One of the most serious mistakes being made here is the assumption that pouring money into Palestinian coffers will promote civil reform — that it will "fix" things. The hard reality is that over the last several years the Palestinians have received per capita more money in international support than any other people. By the light of this reasoning, they should be doing marvelously well now. But as it is, they have no civil infrastructure in place.
Of course, we are being told that the reason the Palestinians haven’t thrived and made something of themselves is because of the "occupation," which is nonsense. After Oslo we pulled out of Palestinian population centers; they were free to develop in a host of ways, but did not.
And today there was the despicable arrogance of Abbas, who plays his role so well. Said he:
"I’ll be eager to implement all our commitments under the road map, and I expect the Israeli side to do the same, comprehensively, and without excuses, by us or by them.
"I expect them to stop all settlement activities, without exceptions."
How noble this sounds . But Abbas is afraid to leave Ramallah for fear of physical harm. His security officers have admitted that the forces are incompetent and have no orders to go after gunmen associated with Fatah. Abbas cannot honor his commitment under the roadmap to eliminate terrorist infrastructure. But he makes demands of us.
Abbas is quoted as having said today that he won’t negotiate with Hamas, but what I’m reading is that he won’t negotiate "based on a fait accompli," which I take to mean their takeover of Gaza. He’s been saying this all along, and Hamas has been signaling willingness to undo part of that takeover. I see Abbas’s statement today as a ploy to satisfy donors and no more. Several times already I’ve relayed credible reports indicating that Fatah is talking with Hamas with an eye to reconciliation.

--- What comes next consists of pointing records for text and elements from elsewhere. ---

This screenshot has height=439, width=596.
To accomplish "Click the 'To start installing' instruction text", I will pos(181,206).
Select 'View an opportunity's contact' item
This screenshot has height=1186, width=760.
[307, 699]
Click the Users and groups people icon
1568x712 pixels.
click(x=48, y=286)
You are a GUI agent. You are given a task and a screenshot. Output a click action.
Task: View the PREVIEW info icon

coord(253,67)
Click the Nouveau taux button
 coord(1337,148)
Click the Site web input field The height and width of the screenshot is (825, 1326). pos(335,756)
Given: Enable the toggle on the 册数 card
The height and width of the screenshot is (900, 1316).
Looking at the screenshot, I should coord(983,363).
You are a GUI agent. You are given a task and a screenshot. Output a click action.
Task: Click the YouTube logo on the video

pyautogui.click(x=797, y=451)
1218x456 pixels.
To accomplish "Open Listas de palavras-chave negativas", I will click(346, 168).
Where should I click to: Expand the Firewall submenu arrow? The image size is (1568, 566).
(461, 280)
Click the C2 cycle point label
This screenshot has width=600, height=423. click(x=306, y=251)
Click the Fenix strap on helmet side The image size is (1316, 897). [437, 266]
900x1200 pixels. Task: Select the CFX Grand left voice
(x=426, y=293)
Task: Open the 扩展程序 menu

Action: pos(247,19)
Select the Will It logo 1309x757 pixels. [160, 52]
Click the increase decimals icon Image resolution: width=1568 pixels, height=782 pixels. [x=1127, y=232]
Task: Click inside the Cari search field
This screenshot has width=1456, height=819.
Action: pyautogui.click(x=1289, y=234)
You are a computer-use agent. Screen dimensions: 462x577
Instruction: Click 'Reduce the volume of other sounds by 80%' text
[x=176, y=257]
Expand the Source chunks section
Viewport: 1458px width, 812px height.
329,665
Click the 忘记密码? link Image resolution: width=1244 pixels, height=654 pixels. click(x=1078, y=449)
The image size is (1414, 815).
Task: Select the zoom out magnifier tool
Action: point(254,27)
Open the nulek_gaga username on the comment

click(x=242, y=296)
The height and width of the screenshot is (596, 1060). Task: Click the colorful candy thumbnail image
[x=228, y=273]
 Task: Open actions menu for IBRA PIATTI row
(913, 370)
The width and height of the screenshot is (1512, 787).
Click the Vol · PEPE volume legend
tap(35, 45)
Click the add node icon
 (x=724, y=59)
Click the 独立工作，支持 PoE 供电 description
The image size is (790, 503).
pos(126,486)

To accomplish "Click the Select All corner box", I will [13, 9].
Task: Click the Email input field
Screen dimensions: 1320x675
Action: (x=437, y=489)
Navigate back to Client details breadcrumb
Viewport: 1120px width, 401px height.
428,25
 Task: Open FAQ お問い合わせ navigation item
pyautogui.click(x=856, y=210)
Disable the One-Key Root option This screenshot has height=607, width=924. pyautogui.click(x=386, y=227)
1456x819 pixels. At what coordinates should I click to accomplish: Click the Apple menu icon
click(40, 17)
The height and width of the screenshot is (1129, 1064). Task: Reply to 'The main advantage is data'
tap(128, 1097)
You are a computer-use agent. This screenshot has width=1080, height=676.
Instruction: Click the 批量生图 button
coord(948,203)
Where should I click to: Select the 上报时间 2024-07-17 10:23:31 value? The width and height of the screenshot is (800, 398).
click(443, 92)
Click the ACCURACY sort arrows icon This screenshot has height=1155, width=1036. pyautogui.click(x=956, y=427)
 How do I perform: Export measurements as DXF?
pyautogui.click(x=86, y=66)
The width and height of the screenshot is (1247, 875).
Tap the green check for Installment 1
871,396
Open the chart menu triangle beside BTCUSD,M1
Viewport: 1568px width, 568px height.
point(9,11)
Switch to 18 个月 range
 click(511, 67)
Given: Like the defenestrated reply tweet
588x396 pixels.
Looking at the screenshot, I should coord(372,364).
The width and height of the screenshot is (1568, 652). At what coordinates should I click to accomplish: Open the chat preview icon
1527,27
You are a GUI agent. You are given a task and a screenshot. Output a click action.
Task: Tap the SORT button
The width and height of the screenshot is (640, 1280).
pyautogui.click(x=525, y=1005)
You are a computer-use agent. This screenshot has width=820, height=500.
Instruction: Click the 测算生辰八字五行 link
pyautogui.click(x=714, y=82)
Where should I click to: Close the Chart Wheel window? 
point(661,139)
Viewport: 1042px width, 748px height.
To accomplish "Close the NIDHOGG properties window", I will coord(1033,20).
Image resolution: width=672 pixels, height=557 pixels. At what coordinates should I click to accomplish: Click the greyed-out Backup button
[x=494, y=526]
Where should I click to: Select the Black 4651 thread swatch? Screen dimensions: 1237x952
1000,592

Abbas also alluded to the dire conditions in Gaza (which he said was headed for "catastrophe"); he made a bid for international support for Gaza, which would mean reducing the isolation of Hamas.
(Cynic that I am, in my head I can hear Abbas advising the Hamas leaders, "Keep a low profile here and I’ll see if I can get something for you, too.)
John Bolton gave an interview on Arutz Sheva radio today. He said that the NIE report was more political than intelligence-based, and was meant only to undercut President Bush’s policies on Iran.